- [TEXTE ÉTUDIÉ]
>>
Sur les pancartes portées par les manifestants, on peut lire : « Les responsables les plus riches dans la ville la plus pauvre » ; « Le travail est une ligne rouge, le développement est une ligne rouge ». Ou encore « Notre ambassade est libanaise, ce sont vos ambassades qui sont étrangères » (les manifestants étant accusés par certains partis d’être manipulés par des forces étrangères). Une dame se joint à la foule et répète les slogans de toutes ses forces. « Je ne suis jamais descendue à la place al-Nour (NDLR : où se tiennent les manifestations à Tripoli) parce que je suis malade, mais je suis venue revendiquer un environnement propre et sain, justement parce que je suis convaincue que la pollution est la cause de ma maladie ! » se plaint-elle, d’une voix amère.
(Lire aussi : Lorsqu’on se trompe de priorité, l’édito de Michel TOUMA)
Une décharge pas « sanitaire »
Interrogé par L’Orient-Le Jour au sujet de la gestion du dossier des déchets dans la ville, Bassem Bakhache, membre du conseil municipal de Tripoli, affirme que « la Fédération des municipalités de Tripoli garde une mainmise sur la décision dans la plupart des dossiers, faisant fi de l’opinion des présidents et des membres des différents conseils municipaux ».
<<
Enregistrements de données:
>>
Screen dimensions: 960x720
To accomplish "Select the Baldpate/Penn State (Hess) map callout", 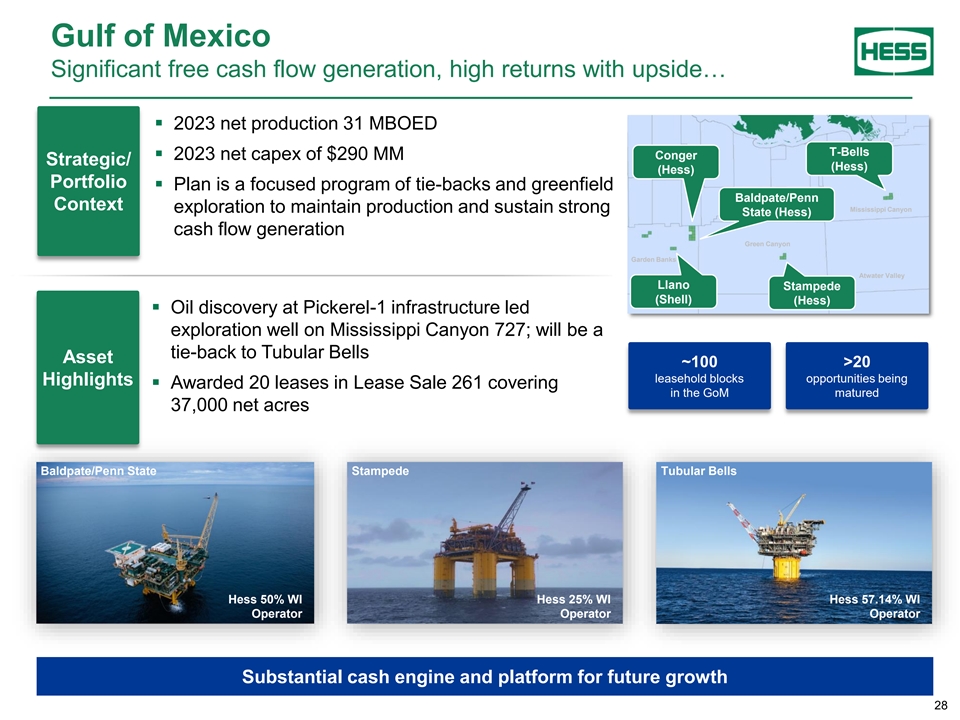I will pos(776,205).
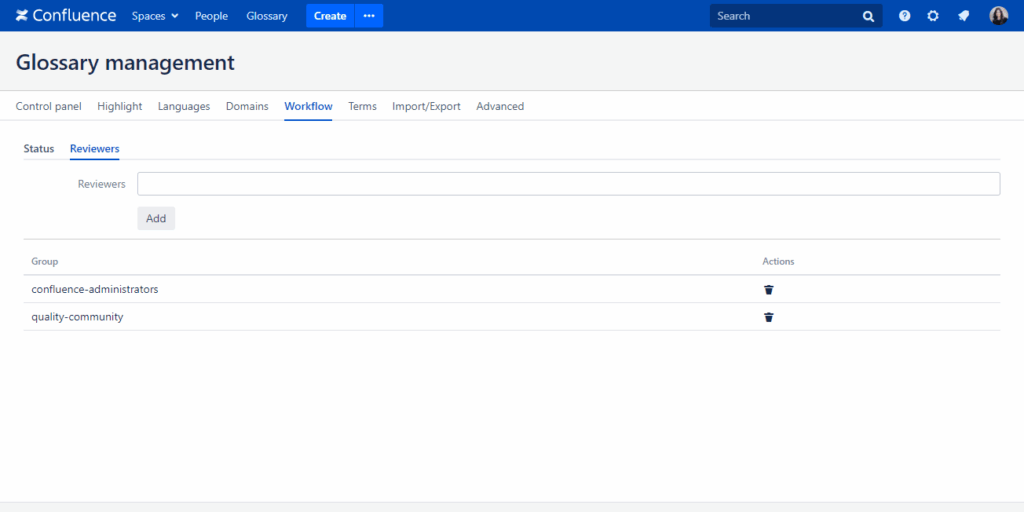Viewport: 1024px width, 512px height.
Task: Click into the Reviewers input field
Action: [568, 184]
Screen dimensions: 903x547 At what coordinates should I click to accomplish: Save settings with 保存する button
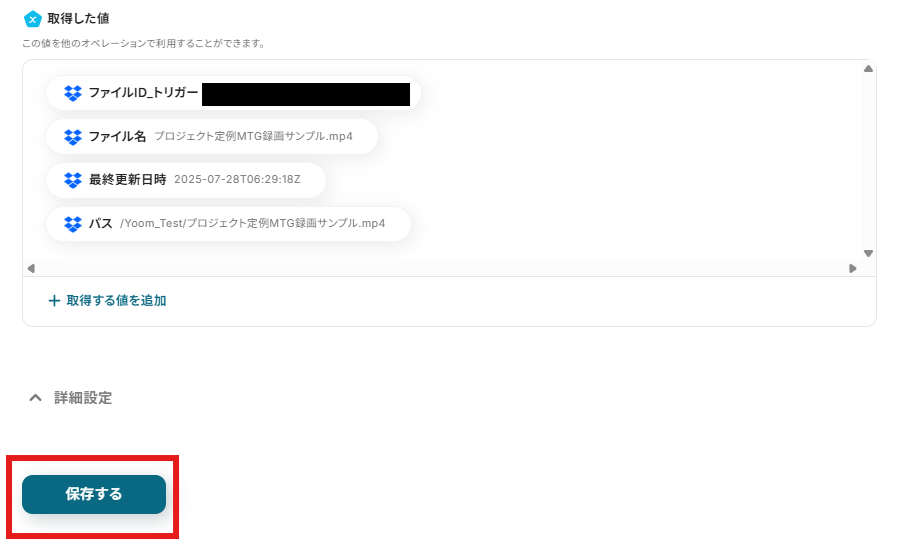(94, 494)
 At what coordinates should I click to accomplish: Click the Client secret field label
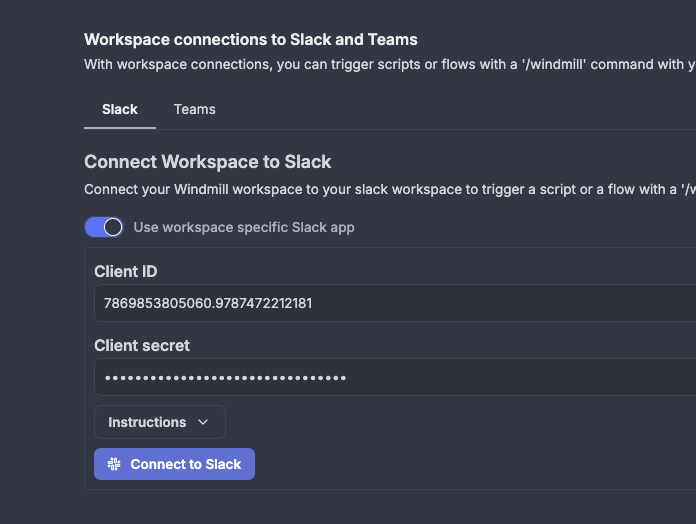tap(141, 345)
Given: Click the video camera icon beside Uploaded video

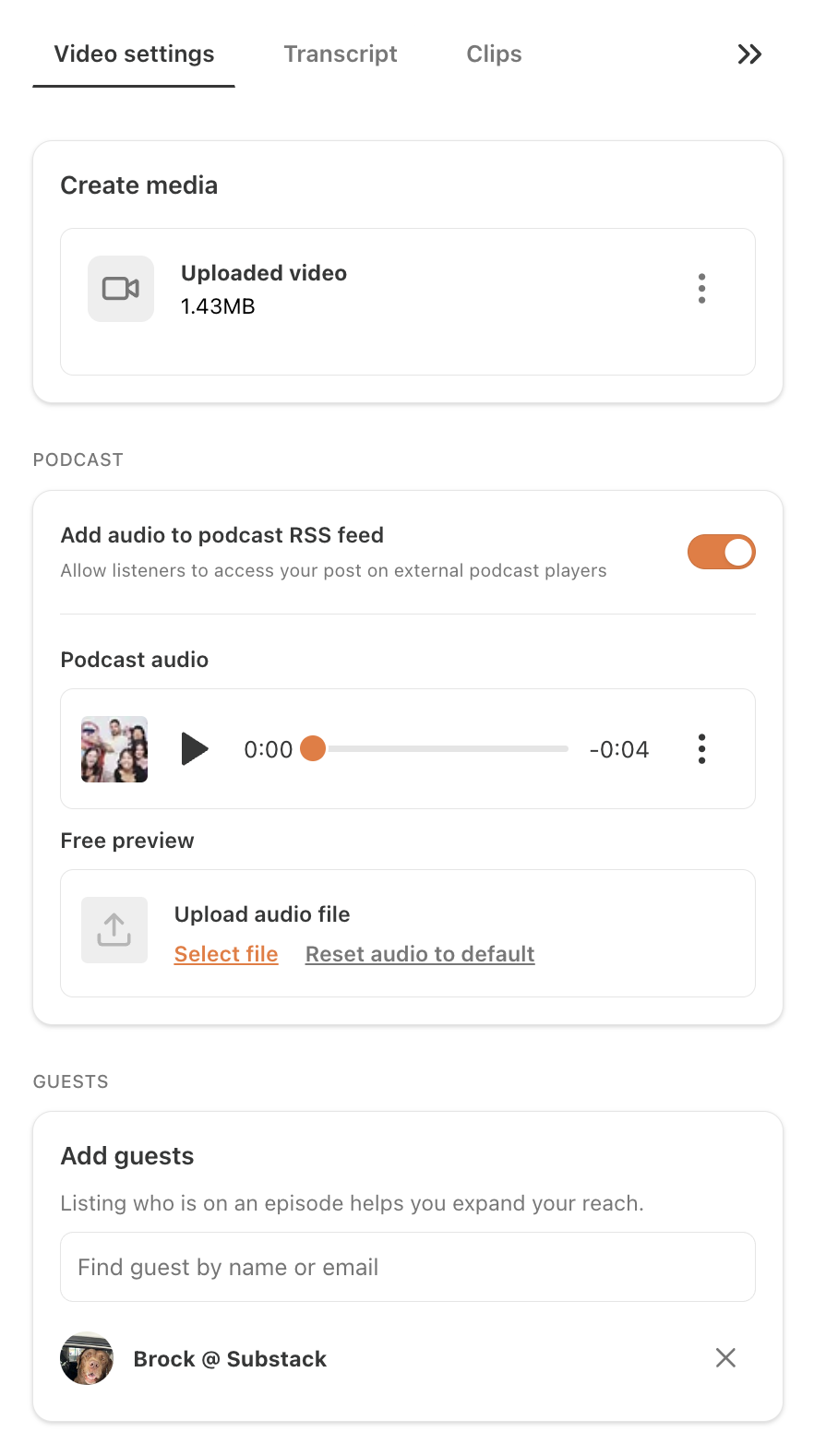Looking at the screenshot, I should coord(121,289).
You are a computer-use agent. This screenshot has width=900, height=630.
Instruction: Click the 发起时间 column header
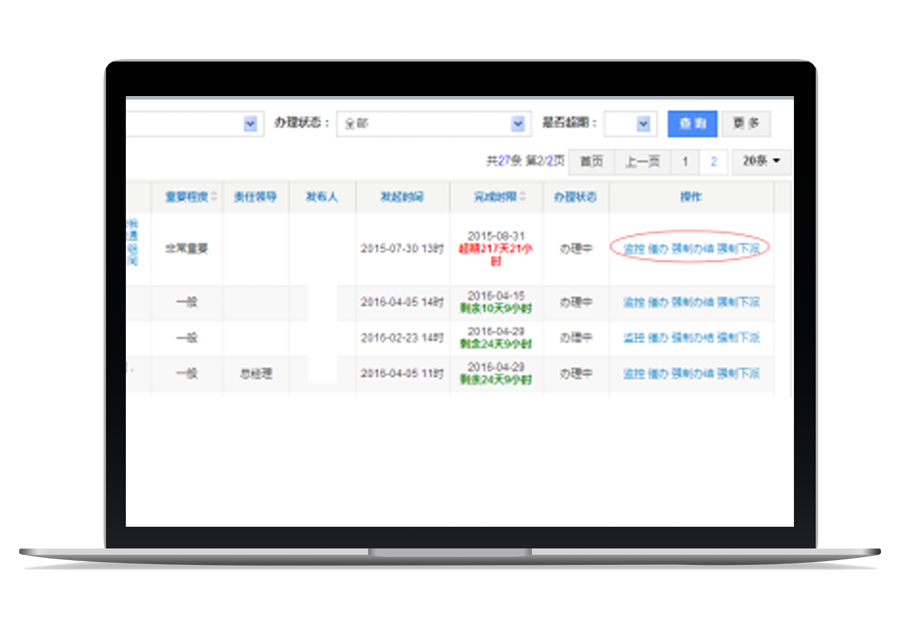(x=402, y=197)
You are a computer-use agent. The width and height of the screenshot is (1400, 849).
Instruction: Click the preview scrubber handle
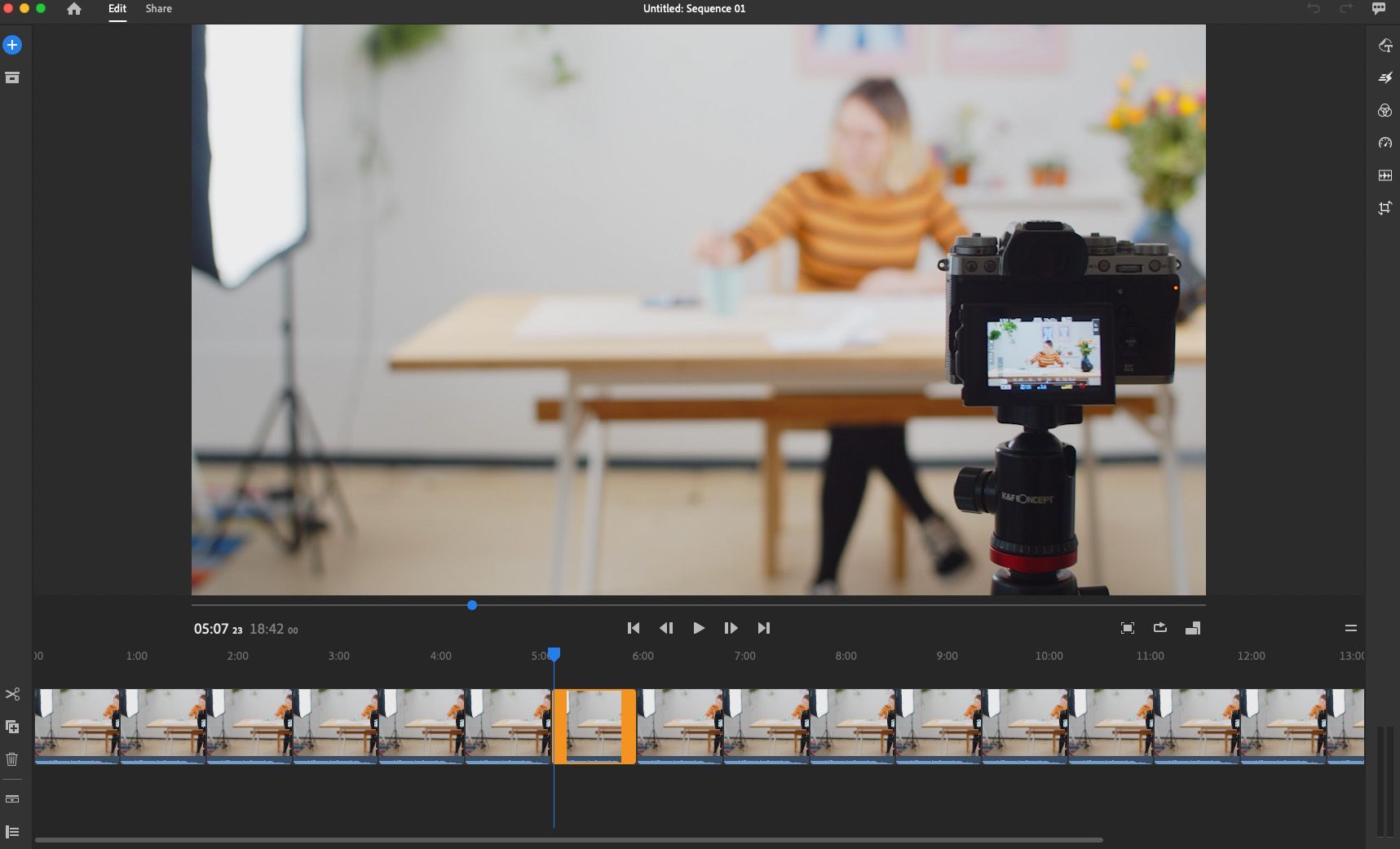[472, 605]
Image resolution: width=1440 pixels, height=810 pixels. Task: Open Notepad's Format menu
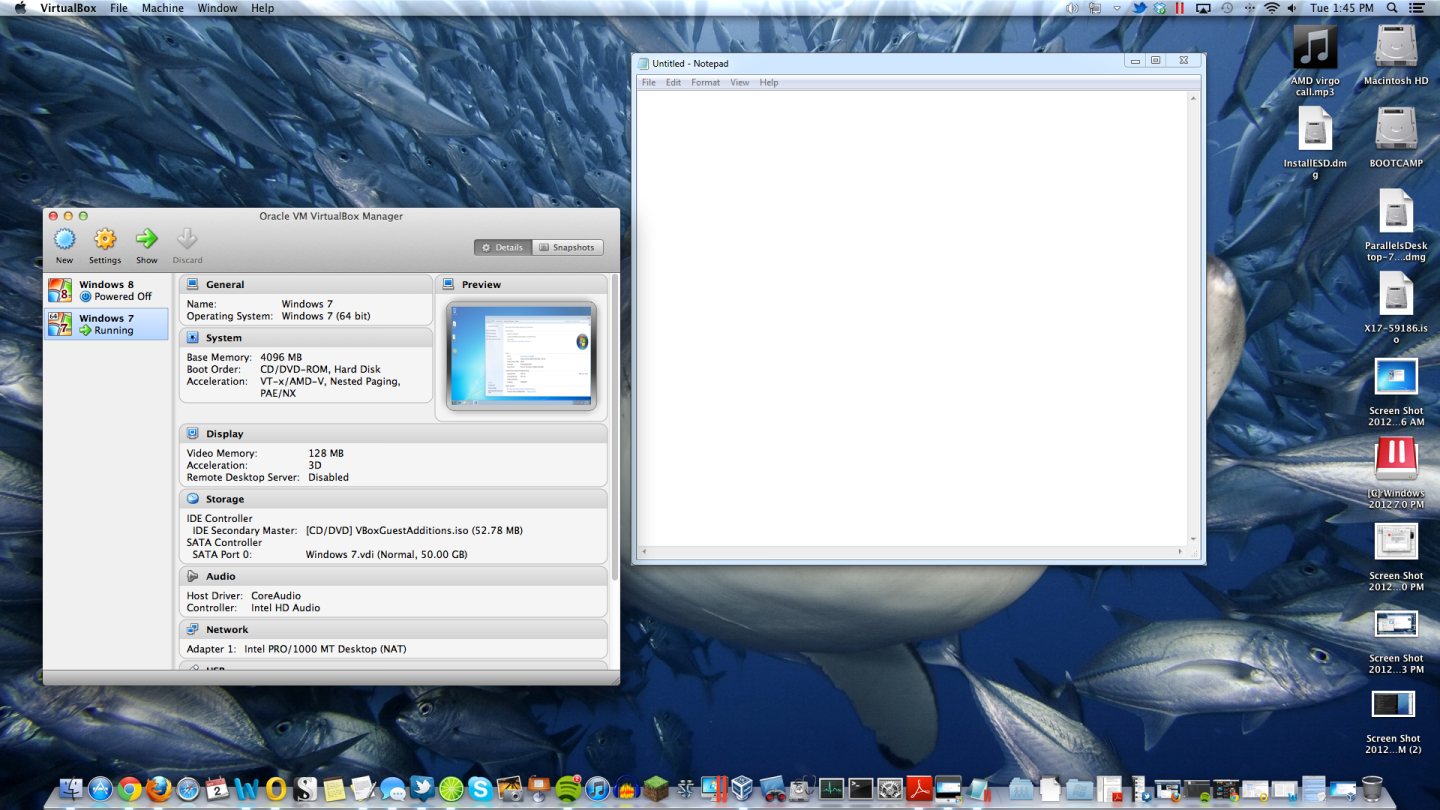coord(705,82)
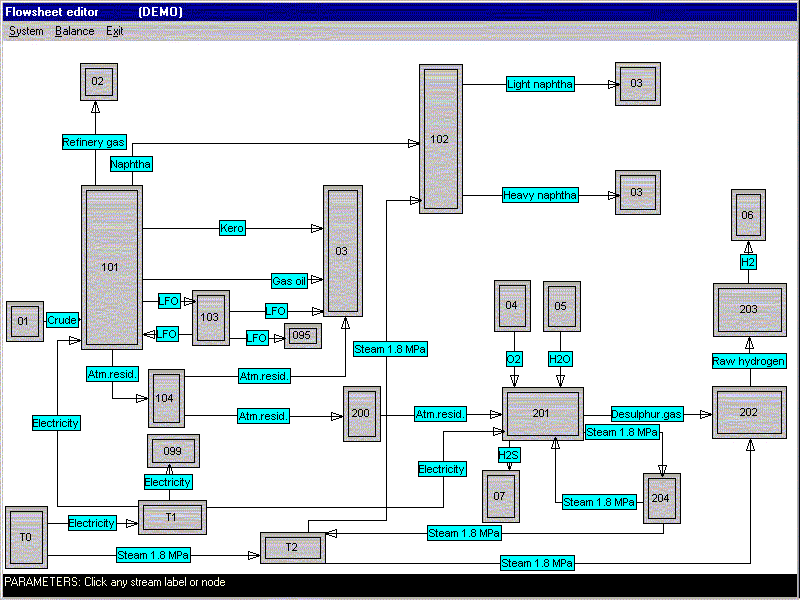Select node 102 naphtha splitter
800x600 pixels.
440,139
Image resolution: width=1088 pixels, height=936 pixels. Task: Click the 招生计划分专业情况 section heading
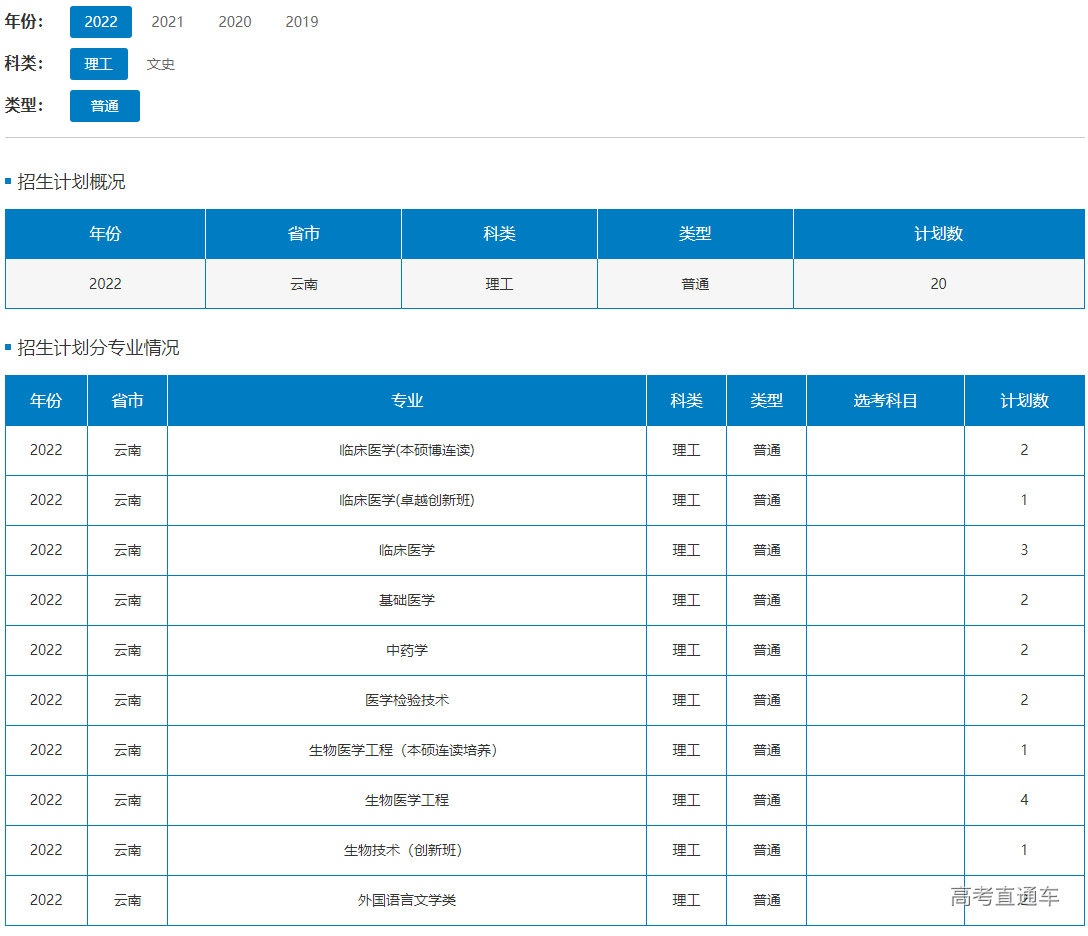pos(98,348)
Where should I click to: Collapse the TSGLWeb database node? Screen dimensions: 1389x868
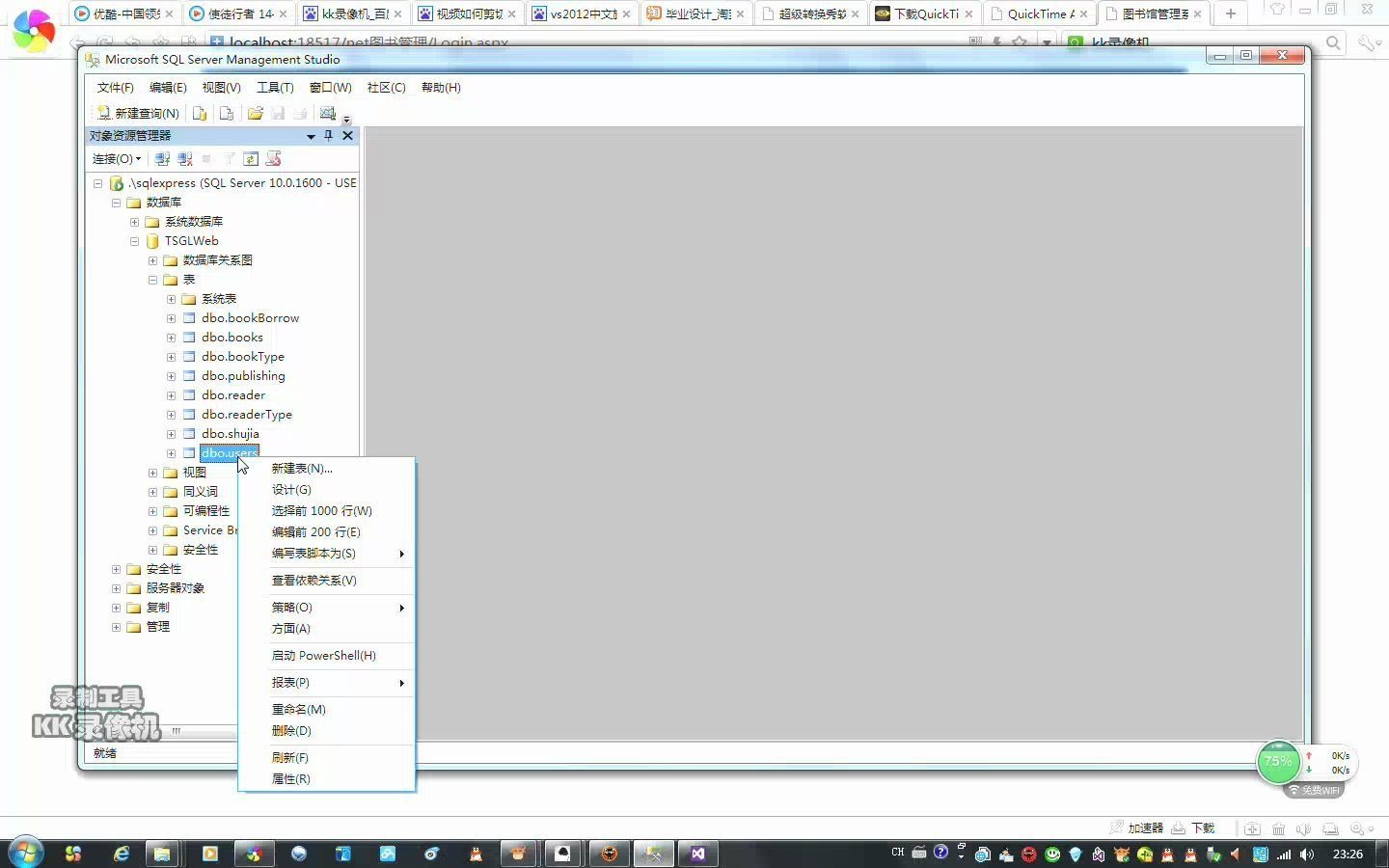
<<
- [OBJECTIF VISÉ] Relevez chacune des inscriptions des pancartes des manifestants que cite le texte étudié.

- [RÉSULTAT]
« Les responsables les plus riches dans la ville la plus pauvre »
« Le travail est une ligne rouge, le développement est une ligne rouge »
« Notre ambassade est libanaise, ce sont vos ambassades qui sont étrangères »